Try it: Repeat the data in full and exactly. Leave the pictures out.

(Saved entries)
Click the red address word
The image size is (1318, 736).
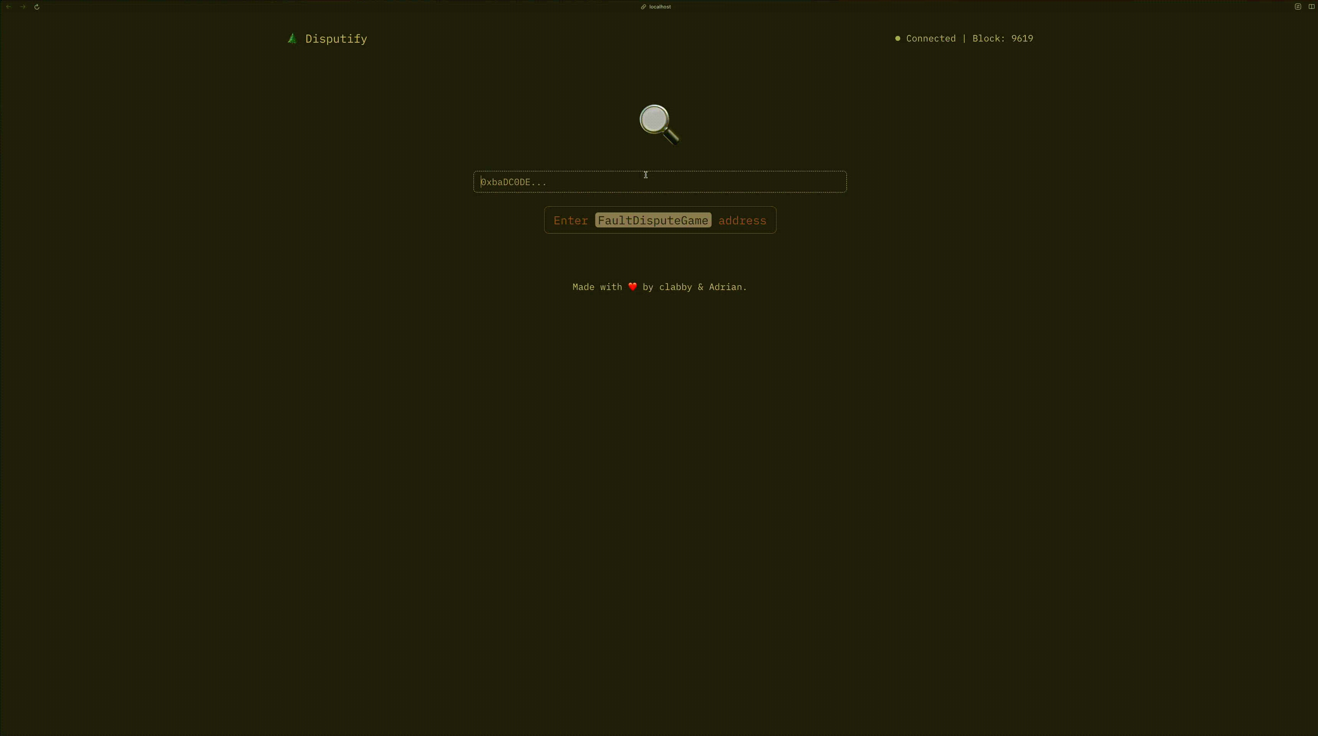(742, 221)
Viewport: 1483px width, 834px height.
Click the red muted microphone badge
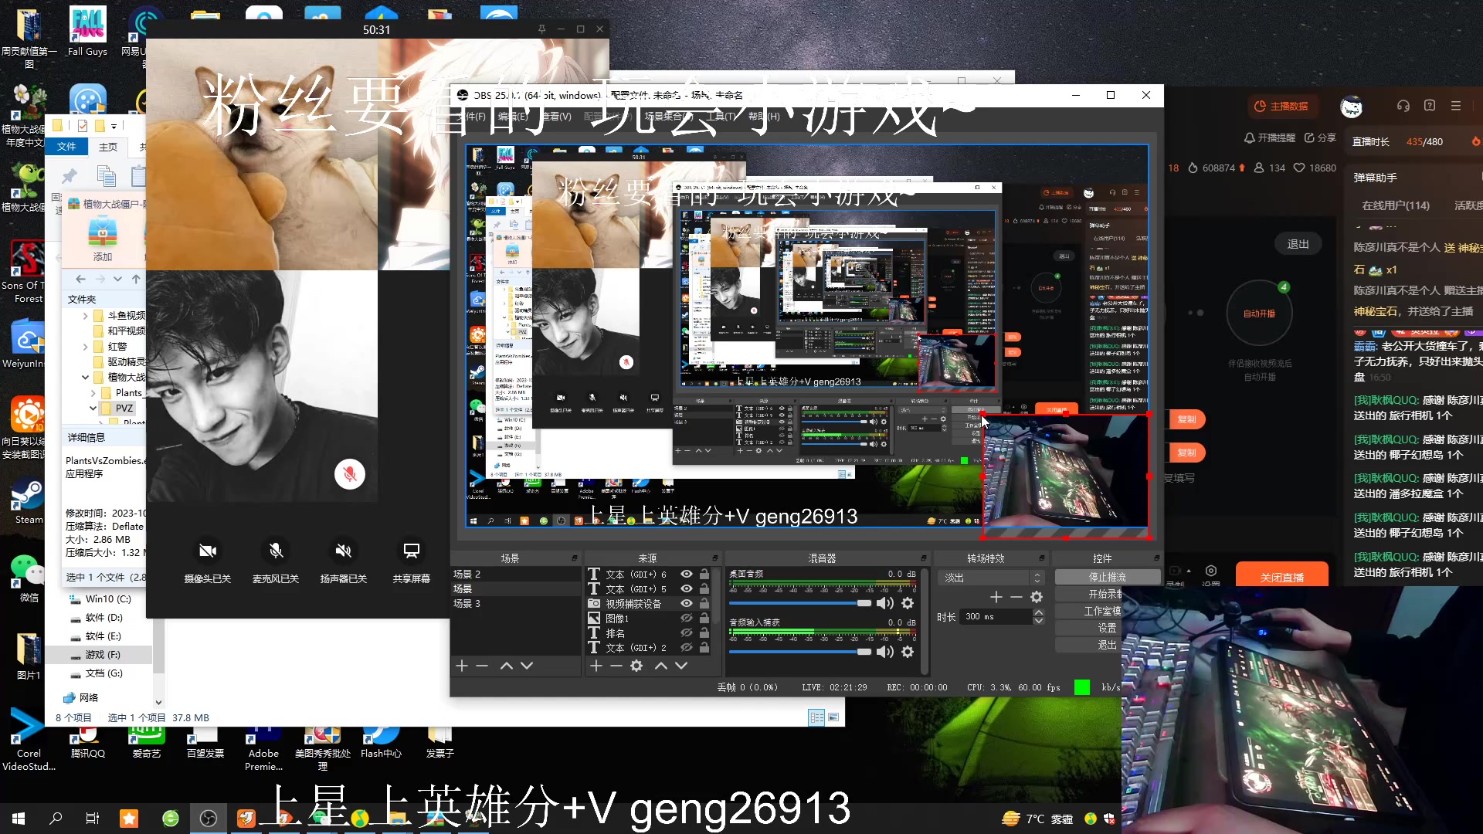point(349,474)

Output of the exercise:
Click the red address word
The image size is (1318, 736).
(742, 221)
Viewport: 1483px width, 834px height.
Click the red muted microphone badge
point(349,474)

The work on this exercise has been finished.